Oysaki Allah Teala, en iyi yaşam
yolunu seçebilmemiz için hayal gücünü vermiştir bize.
MUTLULUĞUN SIRRI
Mutluluğun
sırrı; her şeyi kendimiz için zorlaştırmamak, hayatı olduğu
gibi kabul etmek, küçük şeyleri büyütmemek, evham ve
hayalleri hakikat kabul etmemek, gam ve üzüntülere
yenilmemek, Allah’ın sonsuz nimetlerinden iyi yararlanmak,
güzelliklerden lezzet almak, kötülükleri ise görmezlikten
gelmektir. İşte böyle bir durumda, varlık nimetinden daha
değerli bir bağışın olmadığına ve dünyanın mutluluk yurdu
olduğunu itiraf ederiz.
GÜZELLİKLERİ GÖRMEK
Hz.
İsa (a.s) havarileriyle birlikte bir geçitten geçerken, bir
köpek leşini gördüler. Havariler; "Ne de kötü kokuyor!"

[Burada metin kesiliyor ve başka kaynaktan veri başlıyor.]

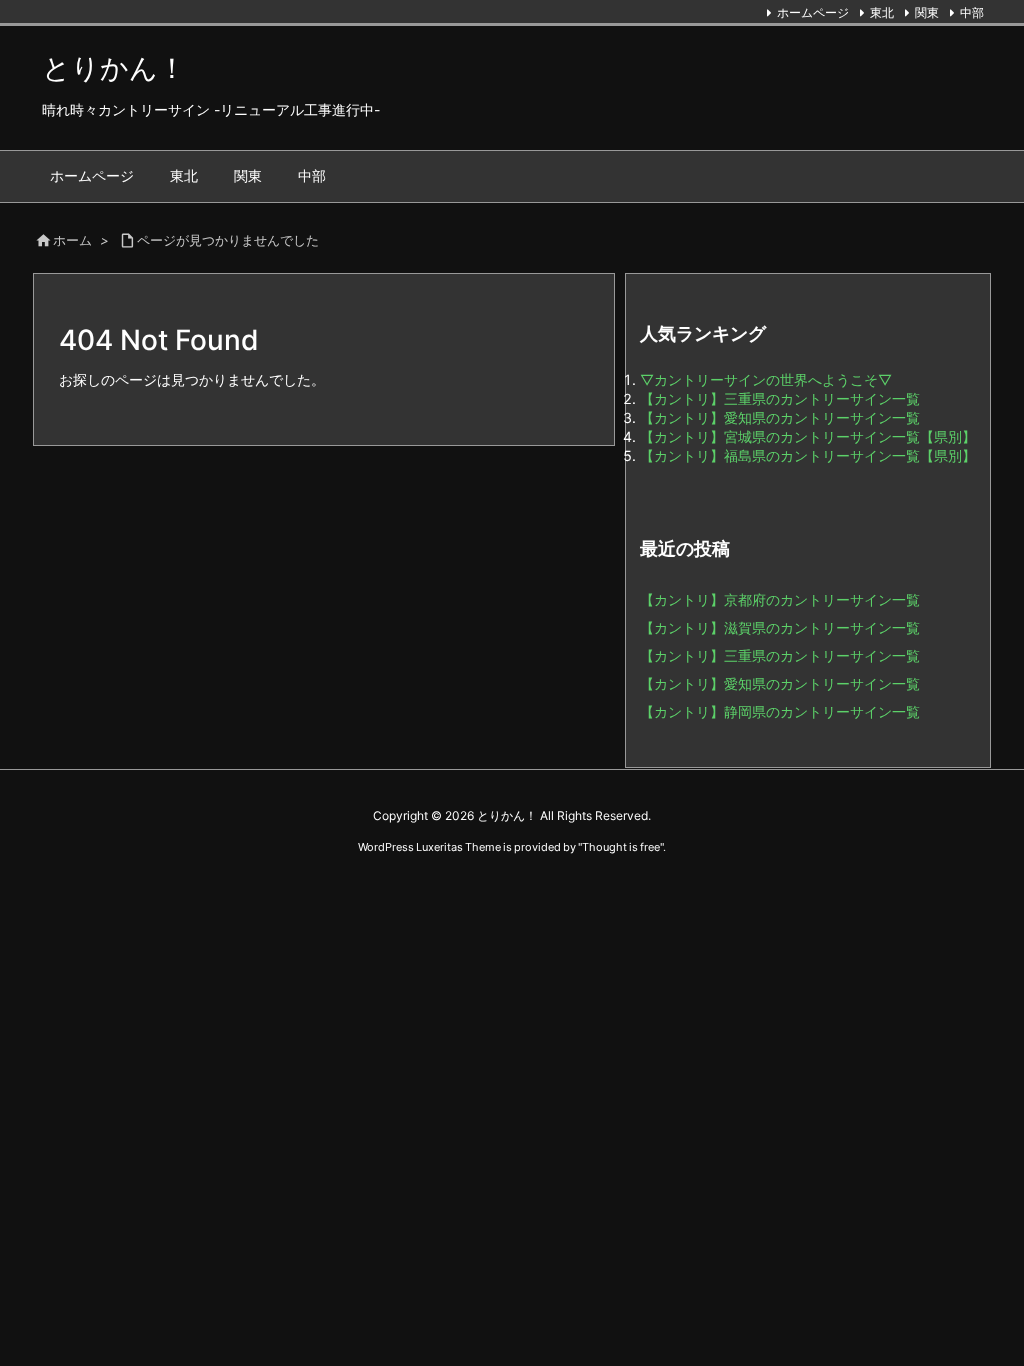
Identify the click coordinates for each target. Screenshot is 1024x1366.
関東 (927, 12)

dediler. Bunun üzerine Hz. İsa
(a.s); "Neden onun beyaz dişlerine bakmıyorsunuz? Allah ne
de güzel yaratmıştır!" buyurdu. Binaenaleyh, her şeyin iyi
yönüne bakmalıyız; sadece eksiklikleri görmemeliyiz.
OLAYLAR KARŞISINDA
OLGUN OLMAK
Olaylar karşısında
olgun olmak ve sarsılmamak, çok güzel bir sıfattır. Olaylara
ıstırap ve kararsızlıkla bakan kimseler, sorunları
çözecekleri yerde kat kat
büyütürler. Bu nedenle sıkıntı ve zorluklarda kendimizi
kaybetmemeli, ruhumuzun solgun ve bitkin olmasını
önlemeliyiz. Daha sıkıntı ve zorluklar başlamadan önce
ruhumuzu sıkıntı ve zorluklar ufuğundan
öteye yükseltmeye çalışmalı, şefkatli Allah’ın kullarını
karşılaştırdığı her şeyin hayırdan başka bir şey olmadığına
yakin ederek Allah’ın rızasına
razı olmalıyız. Bu durumda yakınmak yerine şükür bile
edebiliriz. Kendimizi, sağlığı için gerekli olan acı ilaçlar
veren şefkatli ve uzman bir doktora karşı hiçbir rahatsızlık
duymayan hasta yerine bırakmalıyız.
AZİM VE İRADE
Büyüklerden biri
şöyle diyordu: "Ey zavallı insan! Niçin kendine
gelmiyorsun?! Mutluluk ve bedbahtlığın göklere ve yıldızlara
bağlı değildir! Onları suçlama! Sadece bir yıldız senin
kaderinde etkilidir; o da azim ve iradendir! Çalış azimli ve
iradeli ol! Tüm iyilik ve kötülükler kendinden
kaynaklanmakta ve kendine dönmektedir! Sen vazifeni yap;
artık hiçbir şeyden korkma!"
İyilik ve kötülüğün,
rahatlık ve üzüntünün birbiriyle aynı doğrultuda hareket
eden iki paralel çizgi gibi olduğunu bilmemiz gerekir.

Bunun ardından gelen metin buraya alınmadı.